Medical breakthroughs over the past four decades such as combination antiretroviral therapies (cART), mean many diagnosed with HIV today can expect to live long and healthy lives. In Canada, the prevalence of HIV in older Canadians has increased, and in British Columbia, close to two thirds of the 11,000 people living with HIV are over 50. 

As this demographic ages, it enters uncharted territory. They are the first generation to have lived for decades with HIV and many survived the devastation of the AIDS crisis in the 1980s and 1990s. Their experiences are crucial to understanding healthy aging among people living with HIV.

HIV incidence among women has also steadily increased over the past several decades and women now make up more than half of all people living with HIV worldwide. In Canada, women living with HIV have poorer health outcomes compared to men living with HIV, including lower rates of access to care and uptake of cART. These outcomes are driven, in part, by women surviving against poverty, marginalization, gender-based violence, gender inequity, and other forms of social marginalization.

Dr. Angela Kaida is an epidemiologist in SFU’s Faculty of Health Sciences, where she holds a Canada Research Chair in Global Perspectives in HIV and Sexual and Reproductive Health. She has been learning from and working with women living with HIV for the past 10 years and adding to the contemporary understanding of how having HIV affects women’s health.

Kaida is one of three principal investigators from across the country leading the Canadian HIV Women’s Sexual and Reproductive Health cohort study (CHIWOS), a community-collaborative research project created by, with, and for women living with HIV. The project is a collaboration between SFU, UBC, McGill University, the BC Centre for Excellence in HIV/AIDS, and numerous clinic and community partners. A longitudinal study, CHIWOS enrolled 1,422 participants and is yielding critical information to enable improvements in the health, care, and well-being of women living with HIV in Canada.

From the community-based CHIWOS study and a biomedical study CARMA (the BC Children and Women: AntiRetroviral therapy and Markers of Aging), Kaida has joined forces with a team to launch BCC3: The British Columbia CARMA-CHIWOS Collaboration (BCC3). This B.C. study will focus on 350 women living with HIV and compare them to 350 women living without HIV to understand from cell-to-society all of the factors that contribute to women’s healthy aging.

Study background, guiding principles and protocols have recently been published: British Columbia CARMA-CHIWOS Collaboration (BCC3): protocol for a community-collaborative cohort study examining healthy ageing with and for women living with HIV.

The BCC3 research models an equitable and support-centered approach to bring together women living with HIV, researchers, clinicians, and community partners. As such it will be the first interdisciplinary study of its kind to gather and integrate cellular, clinical and social factors into its research.

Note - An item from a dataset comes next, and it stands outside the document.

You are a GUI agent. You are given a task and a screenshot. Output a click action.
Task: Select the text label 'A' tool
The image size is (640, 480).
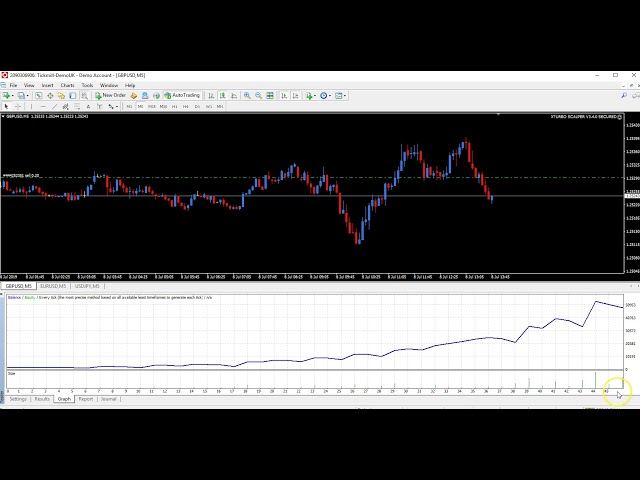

“We know women living with HIV experience accelerated aging, but we don’t know if it is because of HIV itself, the antiretroviral treatment, or other factors in their lives,” says Kaida. “For example, women living with HIV tend to acquire cardiovascular disease, diabetes and menopause years earlier than their HIV-negative counterparts. Is this because of HIV, treatments, the social and structural determinants of health, or an interaction between all of these factors? These are the questions we are exploring in BCC3.”

Kaida adds that women living with HIV themselves encouraged researchers to undertake this study as they began experiencing symptoms of aging and had so many unanswered clinical questions. Operating within a community-based research approach, involving people living with HIV and valuing their experiences and input, has been central to Kaida’s work.

Through CHIWOS, Kaida led efforts to hire, train, and support Peer Research Associates (PRAs) – women living with HIV who have contributed their first-hand experiences and expertise to the project at every step. PRAs are involved in study design, data collection and knowledge translation and have completed training in research ethics, research methods, survey administration, and self-care.

“As researchers we are relied upon for the scientific explanations,” says Kaida, “however, it’s also essential to listen to and learn from women who are living with HIV. They have a highly valuable expertise.”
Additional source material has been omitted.